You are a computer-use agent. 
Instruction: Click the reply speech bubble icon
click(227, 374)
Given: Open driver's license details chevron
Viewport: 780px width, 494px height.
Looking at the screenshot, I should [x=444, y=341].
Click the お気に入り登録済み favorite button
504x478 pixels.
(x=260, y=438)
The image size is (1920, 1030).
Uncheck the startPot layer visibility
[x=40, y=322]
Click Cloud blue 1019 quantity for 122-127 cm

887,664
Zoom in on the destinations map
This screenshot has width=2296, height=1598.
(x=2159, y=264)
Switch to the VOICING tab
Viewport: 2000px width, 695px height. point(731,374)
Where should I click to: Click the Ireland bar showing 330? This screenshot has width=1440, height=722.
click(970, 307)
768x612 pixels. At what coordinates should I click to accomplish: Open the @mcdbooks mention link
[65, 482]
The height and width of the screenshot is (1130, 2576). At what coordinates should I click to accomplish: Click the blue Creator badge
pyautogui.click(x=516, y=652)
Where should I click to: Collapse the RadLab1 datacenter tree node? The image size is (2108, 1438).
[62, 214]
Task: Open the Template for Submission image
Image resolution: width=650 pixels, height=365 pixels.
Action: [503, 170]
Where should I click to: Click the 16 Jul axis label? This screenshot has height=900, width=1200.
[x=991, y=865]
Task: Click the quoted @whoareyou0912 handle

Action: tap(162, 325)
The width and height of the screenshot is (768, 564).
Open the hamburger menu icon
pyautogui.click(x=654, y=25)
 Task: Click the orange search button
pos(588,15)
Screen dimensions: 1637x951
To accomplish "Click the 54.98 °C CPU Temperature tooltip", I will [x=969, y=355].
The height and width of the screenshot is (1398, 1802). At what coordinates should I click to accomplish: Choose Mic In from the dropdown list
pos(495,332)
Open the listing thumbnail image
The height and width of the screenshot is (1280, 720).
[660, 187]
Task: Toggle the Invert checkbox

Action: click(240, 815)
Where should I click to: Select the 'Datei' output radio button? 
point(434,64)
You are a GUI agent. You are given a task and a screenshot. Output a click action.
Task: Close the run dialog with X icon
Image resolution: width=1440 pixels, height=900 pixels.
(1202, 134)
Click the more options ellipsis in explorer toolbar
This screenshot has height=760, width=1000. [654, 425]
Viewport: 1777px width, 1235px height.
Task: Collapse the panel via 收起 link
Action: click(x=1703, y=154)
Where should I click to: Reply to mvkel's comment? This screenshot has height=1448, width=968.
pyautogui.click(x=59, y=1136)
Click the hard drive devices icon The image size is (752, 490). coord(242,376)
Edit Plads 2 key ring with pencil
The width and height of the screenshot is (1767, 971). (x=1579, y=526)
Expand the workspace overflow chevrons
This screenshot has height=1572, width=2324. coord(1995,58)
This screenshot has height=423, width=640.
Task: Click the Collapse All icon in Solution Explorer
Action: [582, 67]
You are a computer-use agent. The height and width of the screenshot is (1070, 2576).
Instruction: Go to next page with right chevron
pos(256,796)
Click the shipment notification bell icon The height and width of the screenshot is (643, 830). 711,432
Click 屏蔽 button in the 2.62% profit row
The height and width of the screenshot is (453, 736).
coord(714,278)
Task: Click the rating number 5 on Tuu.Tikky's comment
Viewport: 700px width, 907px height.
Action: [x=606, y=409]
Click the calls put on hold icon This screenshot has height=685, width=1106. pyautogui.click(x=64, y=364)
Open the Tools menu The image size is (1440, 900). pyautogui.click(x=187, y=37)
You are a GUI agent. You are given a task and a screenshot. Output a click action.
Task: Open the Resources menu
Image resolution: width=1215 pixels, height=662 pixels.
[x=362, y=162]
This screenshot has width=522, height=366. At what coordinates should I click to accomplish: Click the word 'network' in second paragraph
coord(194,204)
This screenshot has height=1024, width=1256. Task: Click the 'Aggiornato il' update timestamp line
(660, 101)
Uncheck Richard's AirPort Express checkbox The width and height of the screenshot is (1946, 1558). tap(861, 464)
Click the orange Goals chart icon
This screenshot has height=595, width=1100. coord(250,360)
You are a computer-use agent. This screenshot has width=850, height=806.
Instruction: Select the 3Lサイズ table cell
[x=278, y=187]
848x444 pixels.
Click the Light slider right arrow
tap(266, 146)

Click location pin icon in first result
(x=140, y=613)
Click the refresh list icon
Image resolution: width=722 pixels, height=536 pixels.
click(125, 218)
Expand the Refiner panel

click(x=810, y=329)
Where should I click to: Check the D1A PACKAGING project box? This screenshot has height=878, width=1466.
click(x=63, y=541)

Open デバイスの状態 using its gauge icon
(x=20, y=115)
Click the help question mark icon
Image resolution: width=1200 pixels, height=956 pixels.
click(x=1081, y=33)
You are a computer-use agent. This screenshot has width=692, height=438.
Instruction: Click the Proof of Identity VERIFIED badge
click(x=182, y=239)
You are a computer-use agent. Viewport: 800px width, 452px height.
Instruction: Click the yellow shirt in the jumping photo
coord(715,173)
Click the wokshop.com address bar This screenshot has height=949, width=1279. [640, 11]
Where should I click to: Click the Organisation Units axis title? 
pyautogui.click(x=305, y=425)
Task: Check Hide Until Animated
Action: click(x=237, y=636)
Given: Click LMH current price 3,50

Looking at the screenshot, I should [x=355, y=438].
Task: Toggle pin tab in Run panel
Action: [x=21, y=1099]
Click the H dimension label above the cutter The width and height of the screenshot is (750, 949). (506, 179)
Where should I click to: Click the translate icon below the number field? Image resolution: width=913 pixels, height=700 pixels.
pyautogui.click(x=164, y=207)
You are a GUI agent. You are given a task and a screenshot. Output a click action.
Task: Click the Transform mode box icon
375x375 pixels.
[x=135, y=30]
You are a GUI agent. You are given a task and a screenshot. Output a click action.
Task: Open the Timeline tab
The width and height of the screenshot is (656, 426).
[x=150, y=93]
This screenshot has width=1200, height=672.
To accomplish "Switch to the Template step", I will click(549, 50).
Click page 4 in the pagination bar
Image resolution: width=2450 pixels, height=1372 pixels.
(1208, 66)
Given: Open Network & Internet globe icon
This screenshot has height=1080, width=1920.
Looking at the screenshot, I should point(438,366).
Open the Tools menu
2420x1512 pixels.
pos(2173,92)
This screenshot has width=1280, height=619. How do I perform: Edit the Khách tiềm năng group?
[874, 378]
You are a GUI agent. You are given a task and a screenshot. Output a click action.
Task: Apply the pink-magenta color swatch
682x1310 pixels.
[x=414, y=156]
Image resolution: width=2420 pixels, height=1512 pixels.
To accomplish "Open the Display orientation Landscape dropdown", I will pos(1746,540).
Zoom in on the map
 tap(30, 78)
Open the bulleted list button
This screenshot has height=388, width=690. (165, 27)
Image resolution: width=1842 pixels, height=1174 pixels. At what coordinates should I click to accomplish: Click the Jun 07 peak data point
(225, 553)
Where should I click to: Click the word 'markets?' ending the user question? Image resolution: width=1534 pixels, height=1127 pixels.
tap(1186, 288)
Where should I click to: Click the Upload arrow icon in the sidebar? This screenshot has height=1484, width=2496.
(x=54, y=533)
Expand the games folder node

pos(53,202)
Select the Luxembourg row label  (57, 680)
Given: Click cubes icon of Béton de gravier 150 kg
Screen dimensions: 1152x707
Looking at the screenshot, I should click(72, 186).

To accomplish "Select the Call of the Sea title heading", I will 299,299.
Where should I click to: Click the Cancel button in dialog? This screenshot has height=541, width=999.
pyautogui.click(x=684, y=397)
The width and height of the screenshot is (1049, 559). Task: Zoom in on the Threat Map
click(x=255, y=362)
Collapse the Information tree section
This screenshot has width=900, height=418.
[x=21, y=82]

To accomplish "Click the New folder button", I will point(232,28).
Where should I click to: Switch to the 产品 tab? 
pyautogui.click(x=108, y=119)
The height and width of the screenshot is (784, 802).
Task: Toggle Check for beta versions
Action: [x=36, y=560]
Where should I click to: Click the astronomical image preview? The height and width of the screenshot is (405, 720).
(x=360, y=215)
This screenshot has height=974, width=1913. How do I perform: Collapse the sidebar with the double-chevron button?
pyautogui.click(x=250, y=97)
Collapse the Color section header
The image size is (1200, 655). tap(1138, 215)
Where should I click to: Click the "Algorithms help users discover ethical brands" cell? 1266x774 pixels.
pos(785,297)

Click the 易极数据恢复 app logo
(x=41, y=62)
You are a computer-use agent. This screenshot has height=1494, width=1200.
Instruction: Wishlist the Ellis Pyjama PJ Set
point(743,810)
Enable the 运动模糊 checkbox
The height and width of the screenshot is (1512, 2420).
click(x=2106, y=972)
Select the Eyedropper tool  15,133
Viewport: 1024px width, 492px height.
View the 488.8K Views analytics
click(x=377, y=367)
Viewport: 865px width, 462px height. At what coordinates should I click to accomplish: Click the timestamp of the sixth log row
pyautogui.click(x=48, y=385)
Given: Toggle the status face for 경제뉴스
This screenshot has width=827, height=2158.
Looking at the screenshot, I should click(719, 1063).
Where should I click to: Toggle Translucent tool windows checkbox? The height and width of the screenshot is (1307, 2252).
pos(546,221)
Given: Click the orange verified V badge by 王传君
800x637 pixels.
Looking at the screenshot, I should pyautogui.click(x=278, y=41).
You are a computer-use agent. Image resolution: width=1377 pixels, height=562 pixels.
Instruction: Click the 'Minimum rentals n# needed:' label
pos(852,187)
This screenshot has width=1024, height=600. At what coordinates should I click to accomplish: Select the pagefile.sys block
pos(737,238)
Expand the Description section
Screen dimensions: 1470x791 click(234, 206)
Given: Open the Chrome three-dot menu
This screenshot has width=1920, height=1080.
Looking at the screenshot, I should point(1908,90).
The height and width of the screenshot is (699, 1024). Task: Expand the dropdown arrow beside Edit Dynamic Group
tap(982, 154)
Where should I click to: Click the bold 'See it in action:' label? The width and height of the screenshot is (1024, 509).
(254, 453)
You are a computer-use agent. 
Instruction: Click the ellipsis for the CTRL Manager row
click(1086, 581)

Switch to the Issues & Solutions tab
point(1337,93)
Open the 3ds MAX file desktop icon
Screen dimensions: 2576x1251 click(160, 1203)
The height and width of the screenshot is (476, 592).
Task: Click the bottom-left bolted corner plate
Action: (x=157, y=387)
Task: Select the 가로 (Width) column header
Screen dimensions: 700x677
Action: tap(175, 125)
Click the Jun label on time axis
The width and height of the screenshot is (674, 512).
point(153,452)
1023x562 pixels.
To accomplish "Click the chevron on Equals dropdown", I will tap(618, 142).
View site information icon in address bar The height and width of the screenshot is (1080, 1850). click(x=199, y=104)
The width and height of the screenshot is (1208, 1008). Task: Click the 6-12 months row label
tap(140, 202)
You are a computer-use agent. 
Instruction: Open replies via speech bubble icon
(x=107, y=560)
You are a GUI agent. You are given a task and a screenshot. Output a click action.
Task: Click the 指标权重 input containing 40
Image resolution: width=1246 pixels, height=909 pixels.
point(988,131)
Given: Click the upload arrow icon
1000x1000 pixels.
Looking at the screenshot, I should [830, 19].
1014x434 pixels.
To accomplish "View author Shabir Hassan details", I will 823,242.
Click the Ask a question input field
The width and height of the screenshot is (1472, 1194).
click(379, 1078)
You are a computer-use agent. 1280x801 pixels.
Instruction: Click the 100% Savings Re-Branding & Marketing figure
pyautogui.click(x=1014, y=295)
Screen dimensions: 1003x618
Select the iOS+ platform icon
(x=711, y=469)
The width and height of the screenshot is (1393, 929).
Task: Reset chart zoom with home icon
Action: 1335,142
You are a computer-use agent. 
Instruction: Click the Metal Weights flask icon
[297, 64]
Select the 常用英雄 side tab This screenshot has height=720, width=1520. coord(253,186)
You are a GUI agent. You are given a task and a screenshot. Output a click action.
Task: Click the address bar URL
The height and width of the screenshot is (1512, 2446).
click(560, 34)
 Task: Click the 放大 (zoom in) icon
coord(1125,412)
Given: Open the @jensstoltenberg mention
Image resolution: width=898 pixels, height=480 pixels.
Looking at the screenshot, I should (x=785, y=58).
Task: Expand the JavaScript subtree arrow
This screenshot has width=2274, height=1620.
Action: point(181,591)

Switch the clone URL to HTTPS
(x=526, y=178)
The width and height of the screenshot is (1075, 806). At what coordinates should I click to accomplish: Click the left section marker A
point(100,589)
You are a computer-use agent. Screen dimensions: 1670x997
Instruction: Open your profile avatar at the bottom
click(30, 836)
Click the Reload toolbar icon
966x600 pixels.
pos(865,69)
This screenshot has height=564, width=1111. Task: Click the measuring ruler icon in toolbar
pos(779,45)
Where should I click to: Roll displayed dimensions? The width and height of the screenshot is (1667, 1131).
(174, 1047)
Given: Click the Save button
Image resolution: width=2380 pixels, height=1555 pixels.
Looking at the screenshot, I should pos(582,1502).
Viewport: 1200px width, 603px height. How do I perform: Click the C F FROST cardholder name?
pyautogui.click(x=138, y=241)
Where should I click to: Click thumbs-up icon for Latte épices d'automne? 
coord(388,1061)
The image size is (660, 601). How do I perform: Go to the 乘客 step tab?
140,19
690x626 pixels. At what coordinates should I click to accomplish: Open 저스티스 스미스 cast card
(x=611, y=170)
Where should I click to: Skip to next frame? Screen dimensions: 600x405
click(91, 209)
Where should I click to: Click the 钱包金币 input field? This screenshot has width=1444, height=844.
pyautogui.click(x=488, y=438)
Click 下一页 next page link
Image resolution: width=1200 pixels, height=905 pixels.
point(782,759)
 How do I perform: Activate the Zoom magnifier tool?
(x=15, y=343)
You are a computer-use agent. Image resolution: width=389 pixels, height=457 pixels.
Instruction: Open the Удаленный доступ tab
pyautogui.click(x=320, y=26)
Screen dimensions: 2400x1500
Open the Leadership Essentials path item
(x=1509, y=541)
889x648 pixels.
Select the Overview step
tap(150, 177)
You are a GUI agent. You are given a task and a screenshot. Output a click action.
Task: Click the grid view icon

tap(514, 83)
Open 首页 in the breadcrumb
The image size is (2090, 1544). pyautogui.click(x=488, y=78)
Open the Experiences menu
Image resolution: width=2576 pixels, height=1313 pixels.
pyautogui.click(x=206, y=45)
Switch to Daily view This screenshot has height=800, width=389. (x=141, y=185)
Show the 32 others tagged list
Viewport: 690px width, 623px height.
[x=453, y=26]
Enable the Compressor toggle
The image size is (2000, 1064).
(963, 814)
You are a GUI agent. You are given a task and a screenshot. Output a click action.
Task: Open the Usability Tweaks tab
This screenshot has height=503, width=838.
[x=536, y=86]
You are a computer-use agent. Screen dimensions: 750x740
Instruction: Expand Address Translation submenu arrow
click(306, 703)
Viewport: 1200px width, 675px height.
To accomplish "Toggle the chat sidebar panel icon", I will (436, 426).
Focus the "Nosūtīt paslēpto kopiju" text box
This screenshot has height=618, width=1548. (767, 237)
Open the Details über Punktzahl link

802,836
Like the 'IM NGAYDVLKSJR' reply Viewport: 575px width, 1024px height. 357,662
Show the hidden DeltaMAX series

_GIVEN TASK:_
Update the material from the line with "The height and width of the screenshot is (1130, 2576)." to the line with "pos(588,15)" by changing "Collapse" to "Expand" and leaving everything else as it is. Give back only those lines.

_RESULT FOR THIS EXERCISE:_
The height and width of the screenshot is (1130, 2576). At what coordinates should I click to accomplish: Click the blue Creator badge
pyautogui.click(x=516, y=652)
Where should I click to: Expand the RadLab1 datacenter tree node? The image size is (2108, 1438).
[62, 214]
Task: Open the Template for Submission image
Image resolution: width=650 pixels, height=365 pixels.
Action: [503, 170]
Where should I click to: Click the 16 Jul axis label? This screenshot has height=900, width=1200.
[x=991, y=865]
Task: Click the quoted @whoareyou0912 handle

Action: tap(162, 325)
The width and height of the screenshot is (768, 564).
Open the hamburger menu icon
pyautogui.click(x=654, y=25)
 Task: Click the orange search button
pos(588,15)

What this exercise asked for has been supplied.